Because we believed it was working, we got hooked on the whole idea of firm nap times and bedtimes, and while I learned to be less hung up on 10 minutes here or there, I was still very rigid about my son, and then my second son, actually taking the nap, in his crib, at roughly the right time. I wouldn’t schedule anything midday, or I arranged a sitter for him if something was unavoidable. And he went to bed at 7 p.m., give or take a half-hour, same deal. In his crib, at home. No exceptions.

We’re also pretty rigid about traveling. We have two kids who unfailingly puke in the car. For every trip we want to take, we have to weigh the potential fun against the misery of two sick kids and the hour or two of car seat clean-up. We have to weigh the expense of a hotel, plus the fact that none of us ever sleeps well in a hotel. (Our younger son is a middle-of-the-night screamer—he emits a single, desperate howl that wakes us all up in a cold sweat. Then he goes back to sleep and the rest of us lie awake, hearts pounding, for the next hour.) We almost always decide that the trip isn’t worth it.

And we take a lot of flak for it from family members and friends. We get invitations to parties that start at 6 p.m. that we decline, because that’s the dinner/bath/bed routine. We time our travel around the sleep schedule, even if it means missing some things or arriving late. We take very few trips, despite having family that would love to see us more often. When we do travel, we tend to go somewhere and stay there for as long as money and vacation days allow—basically setting up a second residence so we can duplicate our routines without disruption.

This is largely because I know that a trip to, say, Paris, in which I’ll be cleaning up vomit in a taxi, spending a week dealing with a jet-lagged 5-year-old and 2-year-old, and standing in front of the Eiffel Tower mediating a squabble over the rightful owner of a paper clip…well, it just isn’t worth it.

This does bum me out a little. Writing this, I realize that I sound not only rigid but totally unadventurous and dull. I used to love to travel—I went to Europe for the weekend, if I could get a last-minute deal. I took ill-advised road trips in fragile cars. I loved living that way.

But life is choices, and for the moment I choose well-rested kids and a predictable schedule. Spontaneity and adventure aren’t really in the cards for us right now. My dear friend, who has kids a little older, tells me that freedom and flexibility are not far away. “You can travel when they’re past the naps-stroller-diaper-sippy-cup stage,” she said. “You can do things at the last minute without feeling like you’re turning an 18-wheeler around on a narrow road.”

So I’m pinning my hopes on that moment, when I can stop being rigid and start being myself again. Paris with a 5-year-old and an 8-year-old? Sure, if I can get a last-minute deal.
————————
-- Given request 1 --
In the essay on children's sleep schedules and travel, what time did the son go to bed?
-- Given request 2 --
Translate this sentence from the essay on children's sleep schedules and travel into Spanish: "We almost always decide that the trip isn’t worth it."

[Interface element lines]
————————
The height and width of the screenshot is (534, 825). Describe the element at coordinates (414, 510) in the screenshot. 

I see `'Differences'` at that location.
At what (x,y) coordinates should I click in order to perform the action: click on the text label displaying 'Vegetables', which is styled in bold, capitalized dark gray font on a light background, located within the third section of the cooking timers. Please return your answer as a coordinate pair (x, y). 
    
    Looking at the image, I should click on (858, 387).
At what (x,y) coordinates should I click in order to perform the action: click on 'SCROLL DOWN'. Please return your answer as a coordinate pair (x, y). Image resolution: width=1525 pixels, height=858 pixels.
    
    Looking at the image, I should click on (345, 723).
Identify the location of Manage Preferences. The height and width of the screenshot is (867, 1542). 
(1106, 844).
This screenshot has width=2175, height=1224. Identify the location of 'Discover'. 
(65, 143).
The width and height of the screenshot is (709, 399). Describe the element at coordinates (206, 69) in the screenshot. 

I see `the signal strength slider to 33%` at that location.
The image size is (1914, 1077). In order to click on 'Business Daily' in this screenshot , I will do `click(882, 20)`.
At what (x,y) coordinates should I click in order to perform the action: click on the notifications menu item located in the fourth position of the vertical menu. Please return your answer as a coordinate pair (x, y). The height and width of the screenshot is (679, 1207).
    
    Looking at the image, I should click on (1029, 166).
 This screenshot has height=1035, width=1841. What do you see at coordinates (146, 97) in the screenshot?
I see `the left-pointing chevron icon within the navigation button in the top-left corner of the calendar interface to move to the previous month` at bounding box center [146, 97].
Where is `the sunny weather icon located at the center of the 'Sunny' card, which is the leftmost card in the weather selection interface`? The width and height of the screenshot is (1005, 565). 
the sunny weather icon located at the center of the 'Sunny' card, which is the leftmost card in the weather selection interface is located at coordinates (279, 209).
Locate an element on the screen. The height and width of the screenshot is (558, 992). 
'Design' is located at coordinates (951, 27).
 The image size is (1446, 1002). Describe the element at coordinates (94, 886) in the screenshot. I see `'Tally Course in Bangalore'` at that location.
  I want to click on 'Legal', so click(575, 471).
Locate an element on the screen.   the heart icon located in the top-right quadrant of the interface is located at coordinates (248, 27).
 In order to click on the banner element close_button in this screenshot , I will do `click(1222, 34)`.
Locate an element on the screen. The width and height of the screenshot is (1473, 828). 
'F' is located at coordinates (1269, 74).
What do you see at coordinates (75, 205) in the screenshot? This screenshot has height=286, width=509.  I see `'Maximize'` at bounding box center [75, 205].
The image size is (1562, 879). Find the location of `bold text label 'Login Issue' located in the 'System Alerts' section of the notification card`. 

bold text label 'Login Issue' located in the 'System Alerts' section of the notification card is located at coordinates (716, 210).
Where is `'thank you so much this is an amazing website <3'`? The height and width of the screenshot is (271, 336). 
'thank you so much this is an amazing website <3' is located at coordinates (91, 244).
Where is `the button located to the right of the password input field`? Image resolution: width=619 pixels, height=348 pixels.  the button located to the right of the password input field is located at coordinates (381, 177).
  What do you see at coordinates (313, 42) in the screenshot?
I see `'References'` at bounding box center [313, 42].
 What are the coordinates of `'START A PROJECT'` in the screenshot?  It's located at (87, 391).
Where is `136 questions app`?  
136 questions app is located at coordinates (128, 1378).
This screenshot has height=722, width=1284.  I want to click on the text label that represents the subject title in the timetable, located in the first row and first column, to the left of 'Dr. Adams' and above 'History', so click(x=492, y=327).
————————
-- Exercise result 1 --
7 p.m., give or take a half-hour.

-- Exercise result 2 --
Casi siempre decidimos que el viaje no vale la pena.